Afghanistan: MSF Opens Maternity Hospital in Khost
March 5, 2012
Kabul – The international medical humanitarian organisation Médecins Sans Frontières (MSF) has opened a new maternity hospital in eastern Khost Province in Afghanistan, which will provide pregnant women in the region with desperately needed high-quality healthcare.
Decades of conflict have left Afghanistan with maternal and child mortality rates among the highest in the world. Most women, especially in rural areas, must resort to giving birth without skilled assistance and in unhealthy conditions, which puts their own lives and those of their children at significant risk.
Khost is one of Afghanistan’s most volatile provinces, where national and international military forces have engaged in intense fighting with armed opposition groups in recent years. The conflict has affected the ability for women to access adequate maternal healthcare.
“The new hospital will be able to help hundreds of women every month make safe deliveries and care for their newborn children by offering specialised care,” said Hilde Cortier, medical director of the new MSF facility.
The 56-bed maternity will be the first specialised center of its kind in the region. The maternity has a delivery room that offers obstetric care for normal and complicated deliveries and an operating theatre for emergency obstetric surgery. Ill pregnant women will be hospitalised in the wards, to which women will also be admitted after giving birth or undergoing surgery. There is a neo-natal ward for newborns requiring specialised care.
MSF’s international and Afghan staff will work together in the hospital. Only female doctors will tend to the patients. All healthcare services and medicines will be free of charge.
As in all MSF hospitals in Afghanistan, a strict no-weapons policy will be enforced to ensure patient safety and security.

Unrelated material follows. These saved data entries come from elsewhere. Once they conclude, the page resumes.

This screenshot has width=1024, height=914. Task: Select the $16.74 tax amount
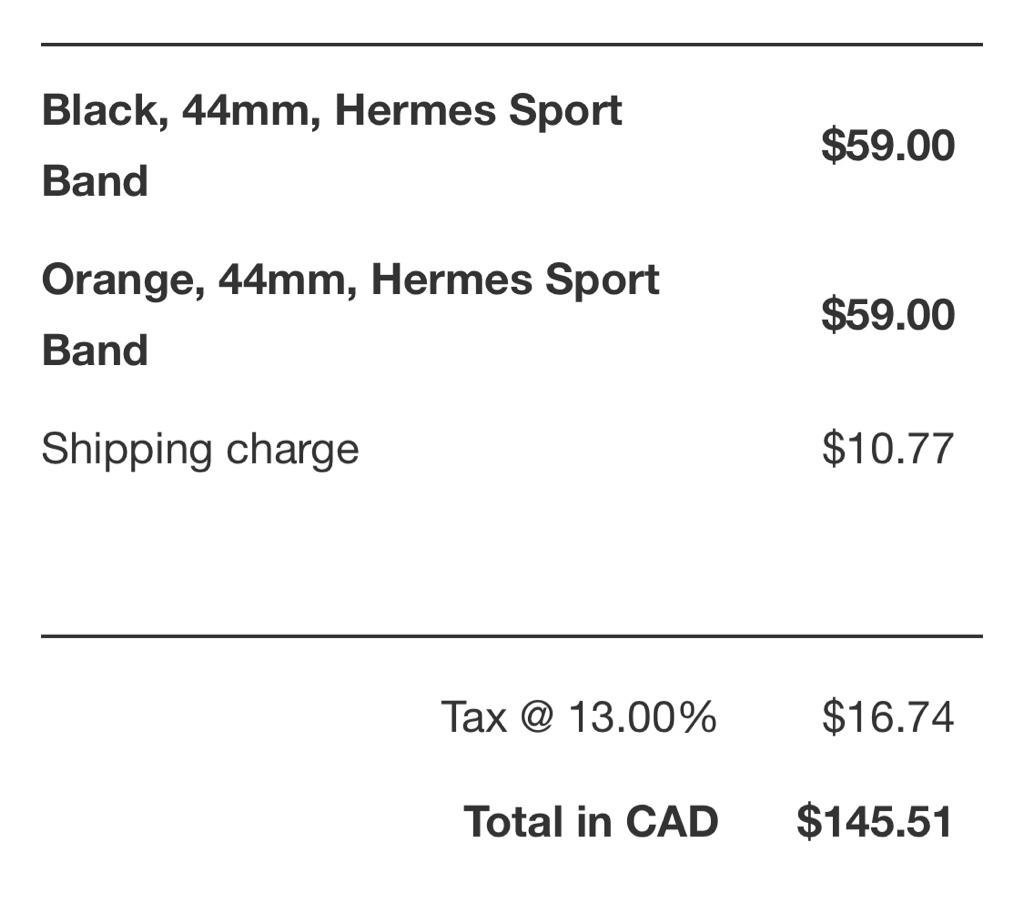(887, 717)
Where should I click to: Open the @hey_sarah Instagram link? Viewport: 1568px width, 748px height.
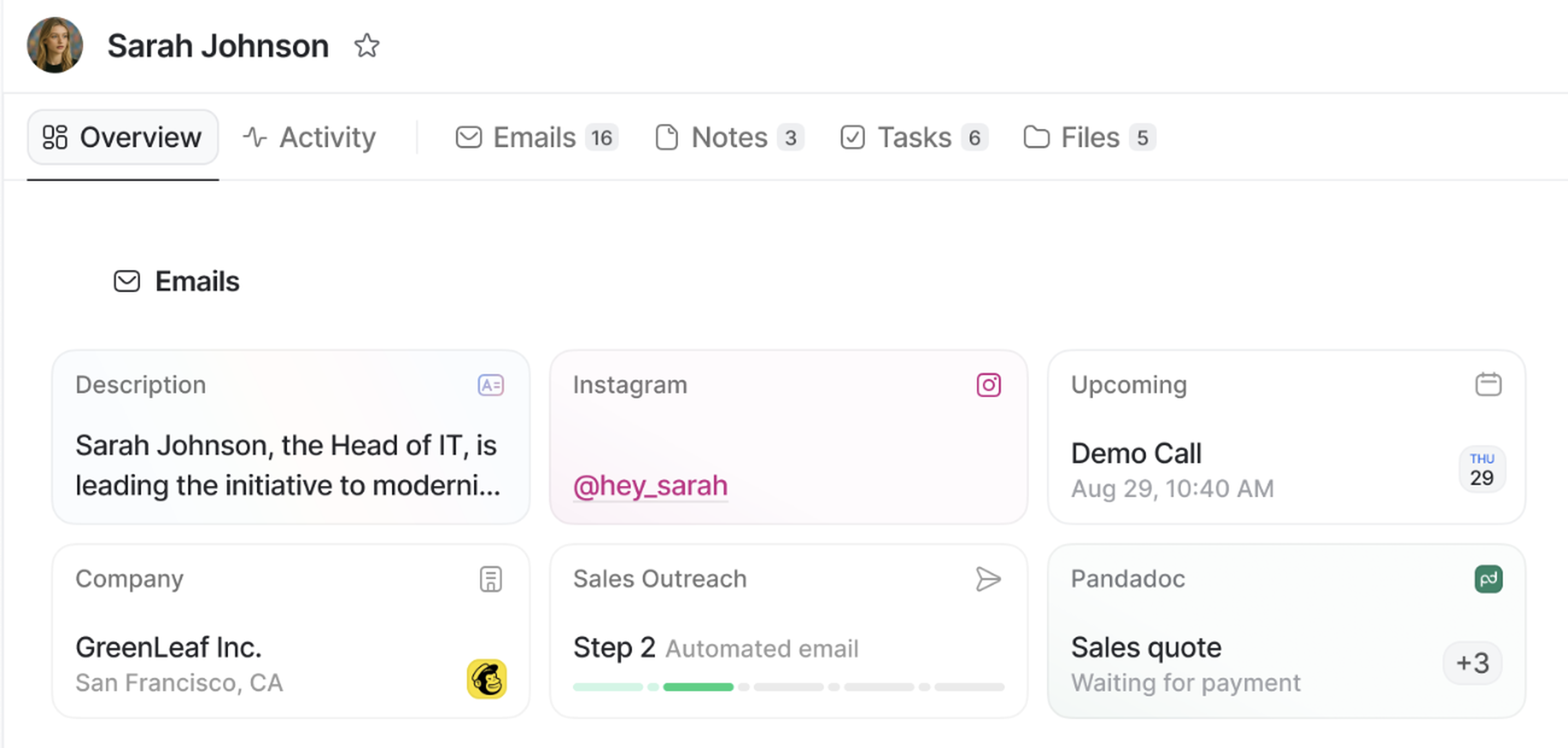click(650, 485)
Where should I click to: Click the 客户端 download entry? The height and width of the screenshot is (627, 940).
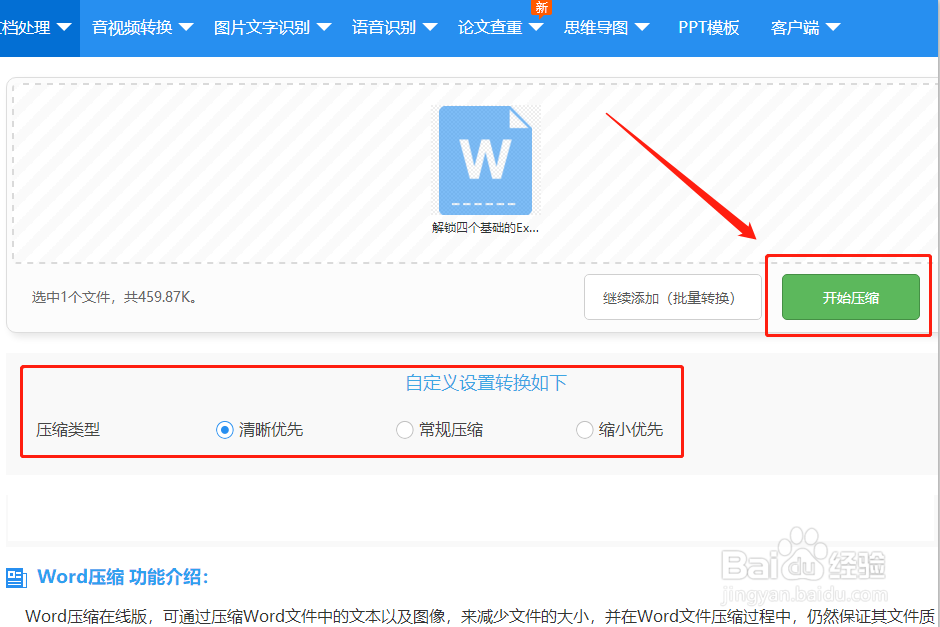[797, 28]
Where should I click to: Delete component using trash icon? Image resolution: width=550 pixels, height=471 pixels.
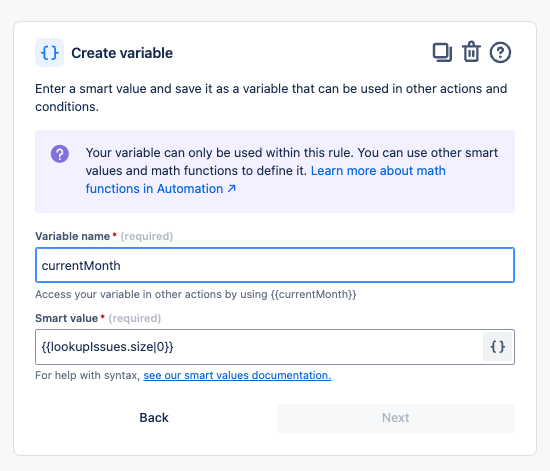471,52
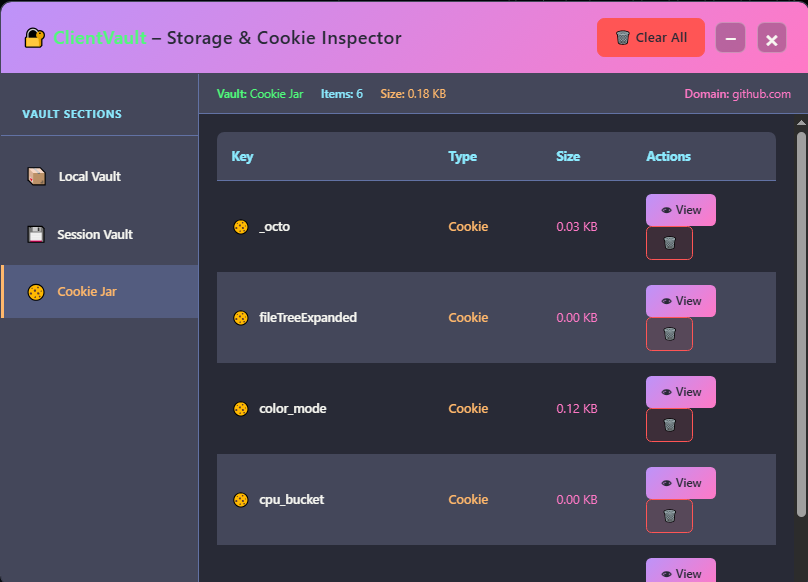Click the cookie icon beside cpu_bucket
The width and height of the screenshot is (808, 582).
click(240, 500)
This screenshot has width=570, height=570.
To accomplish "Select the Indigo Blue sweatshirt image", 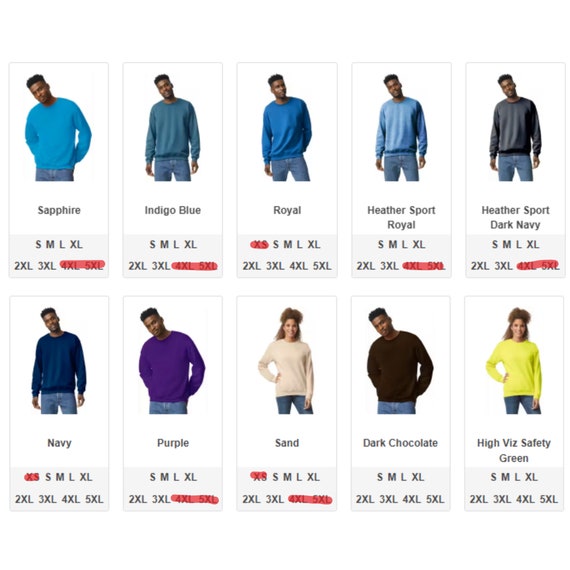I will (172, 128).
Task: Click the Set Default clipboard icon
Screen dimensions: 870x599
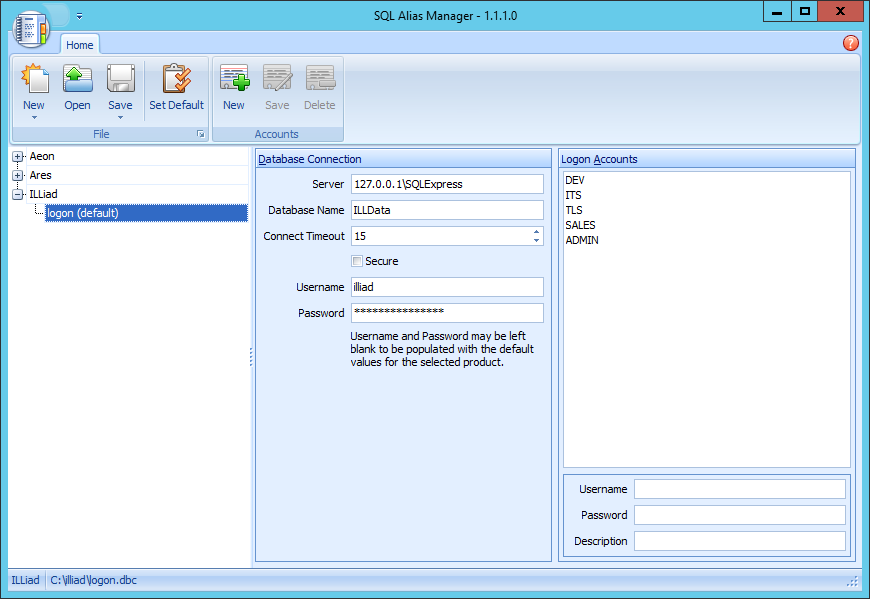Action: click(x=176, y=80)
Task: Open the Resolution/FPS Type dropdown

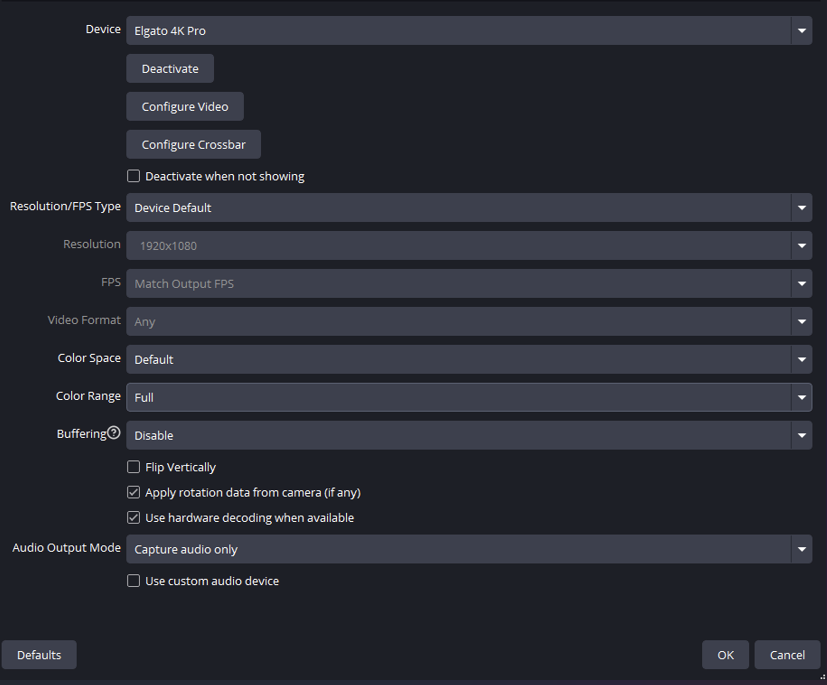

MSF teams also work in Ahmed Shah Baba Hospital in eastern Kabul and Boost Hospital in Lashkargah, Helmand Province. The organisation also runs a trauma center in Kunduz, providing life-saving surgical care to people in northern Afghanistan. In all locations, MSF provides medical care free-of-charge and works in all wards of the hospitals.
MSF relies solely on private charitable donations for its work in Afghanistan and does not accept any government funding.